The risks of inappropriate use of social media. An employment tribunal has held that an employee was fairly dismissed for gross misconduct after making inappropriate comments on Facebook about two of her customers, who had verbally abused and threatened her.
Under English law, employees have the right not to be unfairly dismissed. It is for the employer to establish that the reason for dismissal is potentially fair. An employer must also follow a fair procedure for a dismissal to be fair. To establish fairness in a conduct dismissal case, an employer must be able to establish that, at the time of dismissal:
- It believed the employee to be guilty of misconduct.
- It had reasonable grounds for believing that the employee was guilty of that misconduct.
- It had carried out as much investigation as was reasonable in the circumstances.
Whether an employer acted reasonably must be assessed objectively: Made the employer’s decision to dismiss fall within the range of reasonable responses that a reasonable employer in those circumstances and in that business might have adopted? A tribunal must not substitute its view for that of the employer.
Right to freedom of expression
The fundamental rights of the European member states’ population are protected by the European Convention on Human Rights (the Convention). These rights include the right to freedom of expression (Article 10(1)).
The right to freedom of expression “may be subject to such formalities, conditions, restrictions or penalties as are prescribed by law and are necessary for a democratic society, in the interests of national security, territorial integrity or public safety, for the prevention of disorder or crime, for the protection of health or morals, for the protection of the reputation or rights of others, for preventing the disclosure of information received in confidence, or for maintaining the authority and impartiality of the judiciary”.
The Human Rights Act 1998 (HRA 1998) gives effect to most (but not all) Convention rights and makes them enforceable in the UK courts. So far as it is possible to do so, primary and subordinate legislation must be interpreted and given effect in a way compatible with the Convention rights (section 3, HRA 1998). It is also unlawful for a public authority to act in an incompatible way with a Convention right (section 6(1), HRA 1998).
In the latest Facebook case, the tribunal considered whether a pub’s manager had been fairly dismissed after posting negative comments about customers on her Facebook page and whether her right to freedom of expression had been infringed.

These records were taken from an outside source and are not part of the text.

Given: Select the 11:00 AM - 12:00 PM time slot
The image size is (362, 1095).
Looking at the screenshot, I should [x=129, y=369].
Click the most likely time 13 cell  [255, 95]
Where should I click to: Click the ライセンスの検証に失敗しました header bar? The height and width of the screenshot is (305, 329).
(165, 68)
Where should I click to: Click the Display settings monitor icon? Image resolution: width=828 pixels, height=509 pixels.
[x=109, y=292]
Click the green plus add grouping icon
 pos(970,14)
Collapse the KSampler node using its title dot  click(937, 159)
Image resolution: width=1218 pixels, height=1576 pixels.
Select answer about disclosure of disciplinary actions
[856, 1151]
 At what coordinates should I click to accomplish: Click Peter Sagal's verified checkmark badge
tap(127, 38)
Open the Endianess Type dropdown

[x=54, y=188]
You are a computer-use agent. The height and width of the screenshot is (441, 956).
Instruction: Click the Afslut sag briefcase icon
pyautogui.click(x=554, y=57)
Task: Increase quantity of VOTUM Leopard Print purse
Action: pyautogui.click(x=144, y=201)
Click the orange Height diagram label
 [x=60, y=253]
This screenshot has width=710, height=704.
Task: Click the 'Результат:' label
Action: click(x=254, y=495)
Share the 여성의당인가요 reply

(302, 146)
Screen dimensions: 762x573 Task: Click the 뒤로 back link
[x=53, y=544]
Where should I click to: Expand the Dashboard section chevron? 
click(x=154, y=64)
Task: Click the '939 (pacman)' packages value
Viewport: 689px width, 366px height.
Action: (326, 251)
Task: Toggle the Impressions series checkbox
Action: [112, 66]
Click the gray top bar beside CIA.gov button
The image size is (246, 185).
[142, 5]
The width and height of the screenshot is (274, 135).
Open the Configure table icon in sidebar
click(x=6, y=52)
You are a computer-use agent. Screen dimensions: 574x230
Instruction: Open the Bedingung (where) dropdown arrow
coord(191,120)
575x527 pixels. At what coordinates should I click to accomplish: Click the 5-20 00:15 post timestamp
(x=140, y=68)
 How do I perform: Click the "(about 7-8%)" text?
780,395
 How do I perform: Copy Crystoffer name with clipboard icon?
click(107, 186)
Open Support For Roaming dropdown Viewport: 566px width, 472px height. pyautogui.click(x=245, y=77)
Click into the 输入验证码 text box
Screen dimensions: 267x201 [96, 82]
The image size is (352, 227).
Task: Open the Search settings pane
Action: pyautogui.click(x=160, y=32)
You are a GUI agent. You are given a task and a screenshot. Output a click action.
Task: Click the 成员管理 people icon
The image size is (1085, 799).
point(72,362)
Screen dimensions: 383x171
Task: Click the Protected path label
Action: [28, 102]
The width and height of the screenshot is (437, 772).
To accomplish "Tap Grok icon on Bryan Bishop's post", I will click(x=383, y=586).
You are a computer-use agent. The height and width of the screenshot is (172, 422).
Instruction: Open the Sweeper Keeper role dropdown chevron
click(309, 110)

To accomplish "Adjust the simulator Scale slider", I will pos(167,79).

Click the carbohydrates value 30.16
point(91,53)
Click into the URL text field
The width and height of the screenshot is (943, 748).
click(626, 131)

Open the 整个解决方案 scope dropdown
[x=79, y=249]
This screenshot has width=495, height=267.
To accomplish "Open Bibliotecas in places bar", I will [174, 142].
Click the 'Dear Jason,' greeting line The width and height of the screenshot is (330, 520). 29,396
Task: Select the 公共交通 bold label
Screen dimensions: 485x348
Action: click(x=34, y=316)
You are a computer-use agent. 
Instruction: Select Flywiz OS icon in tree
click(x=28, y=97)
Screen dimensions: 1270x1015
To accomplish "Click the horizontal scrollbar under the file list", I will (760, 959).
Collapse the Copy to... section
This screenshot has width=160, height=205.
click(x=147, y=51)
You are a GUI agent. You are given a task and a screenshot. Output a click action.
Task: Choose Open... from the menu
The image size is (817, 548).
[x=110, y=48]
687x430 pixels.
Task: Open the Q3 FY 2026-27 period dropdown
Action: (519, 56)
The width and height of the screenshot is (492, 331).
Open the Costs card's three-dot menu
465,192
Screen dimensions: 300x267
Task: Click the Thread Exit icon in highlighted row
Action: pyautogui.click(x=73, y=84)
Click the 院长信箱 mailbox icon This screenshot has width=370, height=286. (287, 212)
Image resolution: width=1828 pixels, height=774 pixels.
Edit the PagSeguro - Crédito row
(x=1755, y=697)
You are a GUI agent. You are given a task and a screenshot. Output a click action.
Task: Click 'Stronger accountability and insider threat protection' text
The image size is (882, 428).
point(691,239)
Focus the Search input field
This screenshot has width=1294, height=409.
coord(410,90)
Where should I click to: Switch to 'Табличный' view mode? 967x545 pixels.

The tribunal dismissed her claim.
The tribunal held that the employer conducted a reasonable investigation into allegations of gross misconduct, namely the claimant entering into a Facebook conversation. The conversation clearly concerned work and culminated in views being exchanged that could be read by some people, including the customers themselves. The sanction of dismissal fell within the range of reasonable responses available to a reasonable employer.
The tribunal found that although the employee had a right to freedom of expression under Article 10 of the Convention, the action was taken by the employer was justified because of the risk of damage to its reputation.
The tribunal acknowledged that the customers’ behaviour was abusive and shocking. However, the Facebook entries took place over a lengthy period of time, after the situation had calmed down and she was working as normal. The employee knew that she could use a “hotline” to seek an experienced manager’s advice or, if she felt distressed, to ask permission to leave work early.
For employers, this case highlights the importance and usefulness of having a properly drafted policy regarding social media use. The lesson for employees is not to use Facebook or similar media to vent their frustration about work.
All articles are for general purposes and guidance only and do not constitute legal or professional advice.